In another embodiment, the gene can be introduced in a retroviral vector, e.g., as described in Anderson et al., U.S. Pat. No. 5,399,346; Mann et al., Cell, 33:153 (1983); Temin et al., U.S. Pat. No. 4,650,764; Temin et al., U.S. Pat. No. 4,980,289; Markowitz et al., J. Virol. 62:1120 (1988); Temin et al., U.S. Pat. No. 5,124,263; International Patent Publication No. WO 95/07358, published Mar. 16, 1995 by Dougherty et al. and Blood, 82:845 (1993).

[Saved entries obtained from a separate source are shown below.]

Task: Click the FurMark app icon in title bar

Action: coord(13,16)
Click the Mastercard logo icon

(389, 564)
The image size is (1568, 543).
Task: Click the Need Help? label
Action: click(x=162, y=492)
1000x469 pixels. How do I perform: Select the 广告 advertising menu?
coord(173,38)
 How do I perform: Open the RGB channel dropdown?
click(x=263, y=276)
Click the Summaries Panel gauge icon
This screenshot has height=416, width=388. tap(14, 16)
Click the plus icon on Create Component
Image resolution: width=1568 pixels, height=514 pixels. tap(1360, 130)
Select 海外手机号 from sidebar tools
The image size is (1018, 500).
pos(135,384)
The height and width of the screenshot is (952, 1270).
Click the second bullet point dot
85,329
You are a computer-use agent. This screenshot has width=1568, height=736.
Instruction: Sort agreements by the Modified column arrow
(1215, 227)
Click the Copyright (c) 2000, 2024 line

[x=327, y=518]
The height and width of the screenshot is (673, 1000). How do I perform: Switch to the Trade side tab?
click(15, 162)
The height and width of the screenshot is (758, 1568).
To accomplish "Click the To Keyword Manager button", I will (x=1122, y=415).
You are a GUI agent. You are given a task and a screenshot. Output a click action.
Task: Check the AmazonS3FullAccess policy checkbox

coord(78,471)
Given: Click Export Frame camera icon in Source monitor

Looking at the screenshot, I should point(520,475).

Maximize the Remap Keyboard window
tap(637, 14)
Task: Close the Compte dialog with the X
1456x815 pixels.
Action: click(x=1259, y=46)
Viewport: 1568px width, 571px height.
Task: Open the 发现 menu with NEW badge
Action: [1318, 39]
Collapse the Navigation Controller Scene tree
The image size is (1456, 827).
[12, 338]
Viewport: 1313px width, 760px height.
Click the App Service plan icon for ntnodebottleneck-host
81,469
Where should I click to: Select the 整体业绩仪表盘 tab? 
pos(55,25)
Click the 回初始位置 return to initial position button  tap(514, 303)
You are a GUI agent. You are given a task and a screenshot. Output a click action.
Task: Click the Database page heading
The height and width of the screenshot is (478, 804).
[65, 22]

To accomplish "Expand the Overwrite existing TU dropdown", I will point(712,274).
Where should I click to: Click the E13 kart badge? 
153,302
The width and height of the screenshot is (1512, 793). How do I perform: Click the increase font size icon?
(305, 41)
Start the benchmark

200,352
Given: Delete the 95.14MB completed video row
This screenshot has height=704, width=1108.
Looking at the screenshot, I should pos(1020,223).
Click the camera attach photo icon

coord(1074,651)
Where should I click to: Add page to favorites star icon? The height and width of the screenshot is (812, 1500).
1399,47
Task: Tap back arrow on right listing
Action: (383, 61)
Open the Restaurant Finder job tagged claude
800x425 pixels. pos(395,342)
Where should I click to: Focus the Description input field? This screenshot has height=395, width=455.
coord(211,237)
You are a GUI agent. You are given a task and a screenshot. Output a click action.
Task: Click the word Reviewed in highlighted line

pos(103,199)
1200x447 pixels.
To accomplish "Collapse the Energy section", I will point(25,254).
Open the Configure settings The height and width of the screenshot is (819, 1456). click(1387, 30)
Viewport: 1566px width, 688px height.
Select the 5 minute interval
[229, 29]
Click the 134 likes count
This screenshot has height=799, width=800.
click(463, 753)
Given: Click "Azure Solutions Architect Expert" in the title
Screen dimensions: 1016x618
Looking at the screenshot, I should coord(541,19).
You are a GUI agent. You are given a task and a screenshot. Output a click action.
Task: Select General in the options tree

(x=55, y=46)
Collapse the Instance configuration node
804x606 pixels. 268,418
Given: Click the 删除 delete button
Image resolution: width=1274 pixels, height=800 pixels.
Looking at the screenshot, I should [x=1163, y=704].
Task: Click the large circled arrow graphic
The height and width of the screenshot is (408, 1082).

Alternatively, the vector can be introduced by lipofection in vivo using liposomes. Synthetic cationic lipids can be used to prepare liposomes for in vivo transfection of a gene encoding a marker [Felgner et al., Proc. Natl. Acad. Sci. USA, 84:7413-7417 (1987); see Mackey et al., Proc. Natl. Acad. Sci. USA, 85:8027-8031 (1988)]. The use of lipofection to introduce exogenous genes into specific organs in vivo has certain practical advantages. Molecular targeting of liposomes to specific cells represents one area of benefit. It is clear that directing transfection to particular cells represents one area of benefit. It is clear that directing transfection to particular cell types would be particularly advantageous in a tissue with cellular heterogeneity, such as the pancreas, liver, kidney, and brain. Lipids may be chemically coupled to other molecules for the purpose of targeting. Targeted peptides, e.g., hormones or neurotransmitters, and proteins such as antibodies, or non-peptide molecules could be coupled to liposomes chemically.
It is possible to remove the cells from the body and introduce the vector as a naked DNA plasmid and then re-implant the transformed cells into the body. Naked DNA vector for gene therapy can be introduced into the desired host cells by methods known in the art, e.g., transfection, electroporation, microinjection, transduction, cell fusion, DEAE dextran, calcium phosphate precipitation, use of a gene gun or use of a DNA vector transporter [see, e.g., Wu et al., J. Biol. Chem., 267:963-967 (1992); Wu et al., J. Biol. Chem., 263:14621-14624 (1988)].